The M·CORE architecture is a load-store reduced instruction set computer (RISC) engine which executes 16-b instructions and has a 32-b internal data path for instructions and coding. The core contains a 16-entry, 32-b general purpose register file and processes instructions using a four-stage execution pipeline.
All memory operands are accessed through load and store instructions. As a result, all computational activity takes place within the internal registers. As external bus allows the core to access 8-, 16- and 32-b memories.
According to Motorola, interrupt performance and flexibility are critical design issues for today's embedded controller systems. To answer these issues, the architecture supports vector and auto-vector interrupts. The core contains dedicated logic to enable quick task switching and better interrupt support. Critical interrupts are handled through a set of separate exception shadow registers and an alternate register file.
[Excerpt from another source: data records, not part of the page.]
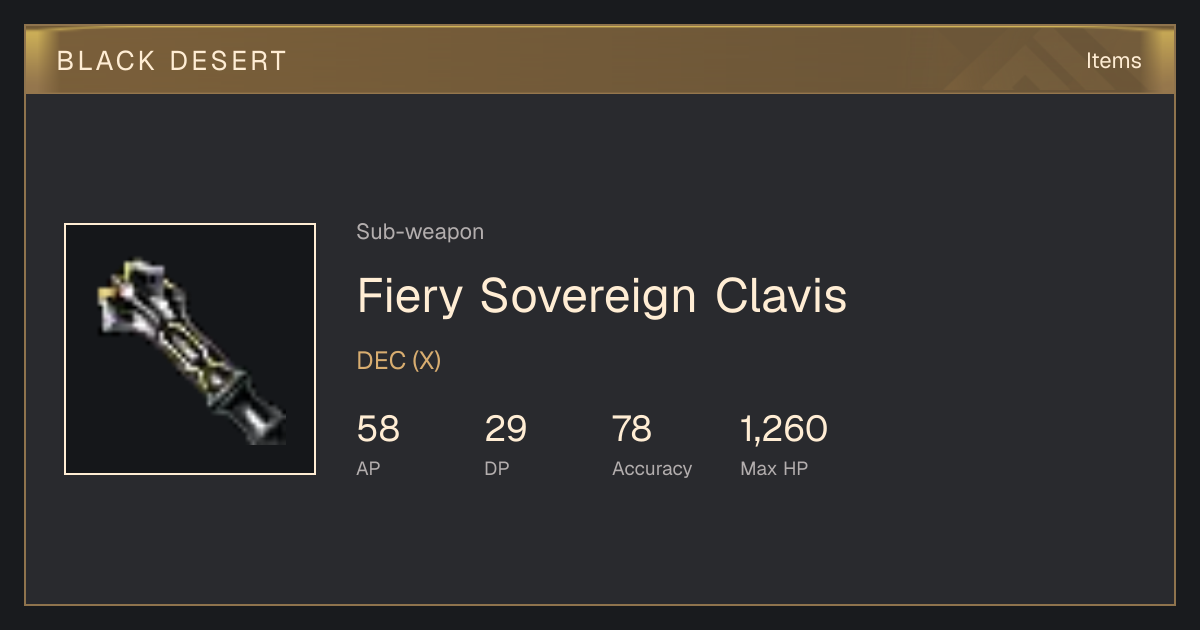Click the clavis handle in item image
1200x630 pixels.
click(x=250, y=412)
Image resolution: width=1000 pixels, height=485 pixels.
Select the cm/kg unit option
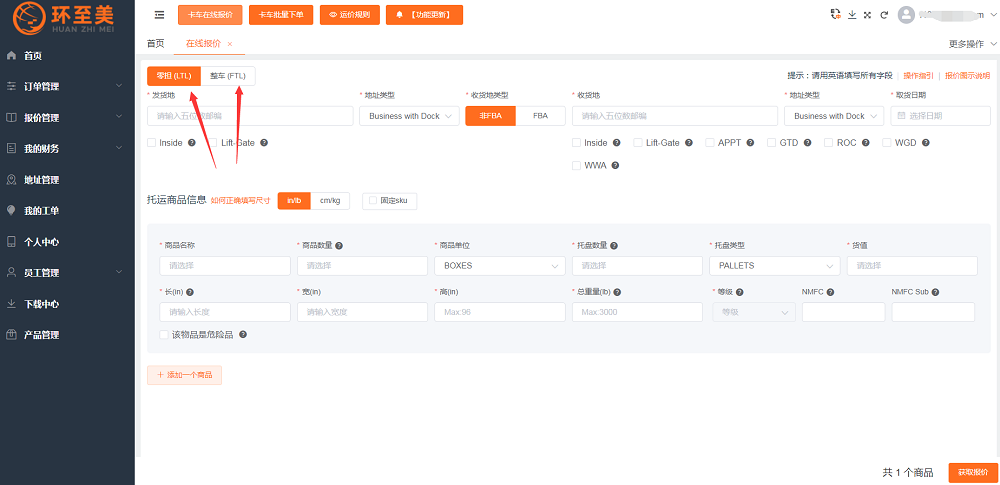click(329, 201)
Current silicon implementations of the core have been built with a 0.36 mm process. Using this process, the device operates at 50 MHz and occupies an area of 2.2 mm2.
A set of third-party development tools are currently available for the M·CORE architecture. These include Diab data's C/C++ compiler suites with floating point libraries, Software Development Systems' debug/simulation development environment, Integrated Systems' pSOSystem real-time operating system (RTOS), Microtec's VRTXmc RTOS, Summit Design's Virtual-CPU hardware/software co-development and verification tool, Hewlett-Packard's processor probe for emulation support, and Microware System Corp.'s software development tools. Wind River Systems and Motorola have also agreed to port Wind River's Tornado development environment and WindView system visualization tool to the M·CORE microprocessor architecture.